All in all pretty impressive considering Milligan was his own cinematographer, editor, wardrobe mistress (using aliases for each job no doubt to make the film seem more 'professional' - we've all done it). Maybe my expectations were just so low thanks to Weldon's damning praise but I admire it's lurching, strange edits and occasional lapses into a kind of Masterpiece Theater flourish. It works to create a mood where anything can happen, and I like the use of sudden cuts to the three witches/sisters/brides of the vampire (all in different color capes) emerging like a pack of silent hounds whenever a guy or girl is chosen for death (rather than slow draining). If you actually enjoy this film all the way through, maybe it's true what Weldon says, there's no hope for you. But since Amazon Prime also has Guru the Mad Monk, you can just keep rolling unto the dawn.

Or you can turn off the TV and go out in it... maybe there is hope yet. But there's so much more to see down here in the bargain crypt....of Dracula's Prime. And who knows when they'll disappear? By the time you read this they could all be gone... or worse...

-------
PS. LATE ADDITION (9/29/16):

VAMPYRES 
(1974) Dir.
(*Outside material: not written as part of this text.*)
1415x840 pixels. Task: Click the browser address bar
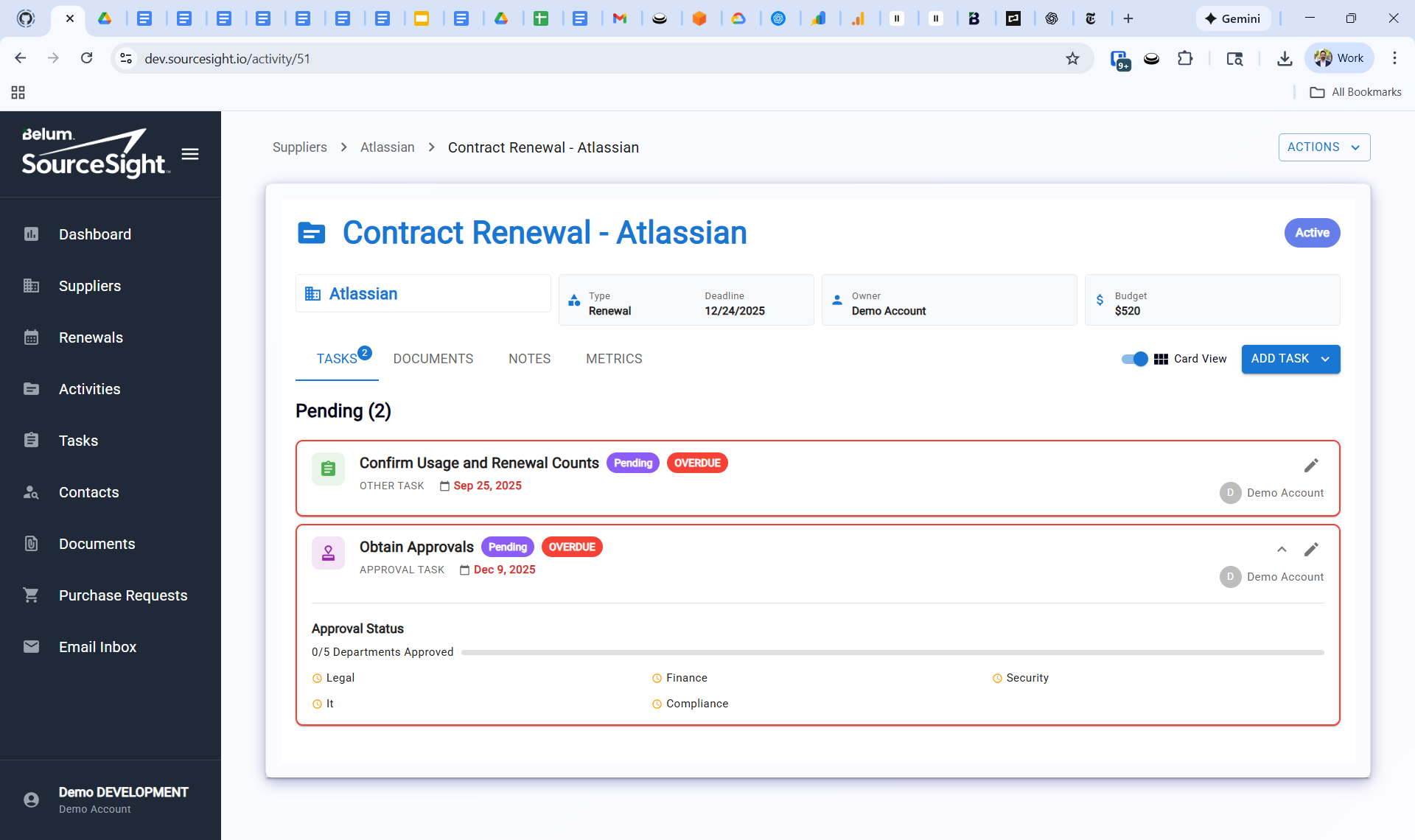(442, 58)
Jose Ramon Larraz
*** / (Amazon Image - B+)

By the time Vampyres came out the lesbian vampire cycle was beginning to wane, but it's still one of the best, less lyrical and lulling than Franco or Rollin maybe but more satisfying in total with good pacing and interesting offbeat characters, a moody dark green patina (lovely indoor candle lighting and outdoor twilight gloom) and a scenario any man could related to: being lured to the house of two hot girls after the pub closes (gorgeous blonde innocent Anulka Dziubinska and terrifyingly carnal Marianne Morris) getting drunk with them by the fire and then waking up drained and alone, or worse, dead. In short, an indispensable primer on the dangers of priapism no man (or lesbian) should be without.